[Footnote 168: This word seems to have almost the same sound with Chicasaw, and Soto may on his present return into the interior have crossed the river Yazous, which flows into the Missisippi in lat. 32 deg. 30’ N. a short way above the Natches.—E.]
Soto now thought proper to remove the army to a town named Chicacolla, about a league from that which had been burnt; and, having fortified these new quarters, the Spaniards were obliged to make new saddles, spears, targets and clothes, to supply the places of those which had been burnt. The clothes were made of goats skins[169]. At this place the Spaniards spent the rest of the winter, during which they suffered extreme hardships for want of clothes, as the weather was excessively cold. Being sensible that they had done much harm to the Spaniards in the late night attack, the Indians returned again to make a similar attempt; but their bow-strings being wetted by violent rain, they withdrew, as was learnt from an Indian prisoner.
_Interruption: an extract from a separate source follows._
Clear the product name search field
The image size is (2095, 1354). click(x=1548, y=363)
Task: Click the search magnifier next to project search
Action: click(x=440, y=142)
They returned however every night to alarm the Spaniards, of whom they always wounded some; and though the cavalry scoured the country every day four leagues round, they could meet none of the natives, so that it was wonderful how they should come nightly from so great a distance.
[Footnote 169: More probably of deer skins found in the Indian towns, as goats certainly were not among the indigenous animals of North America.—E.]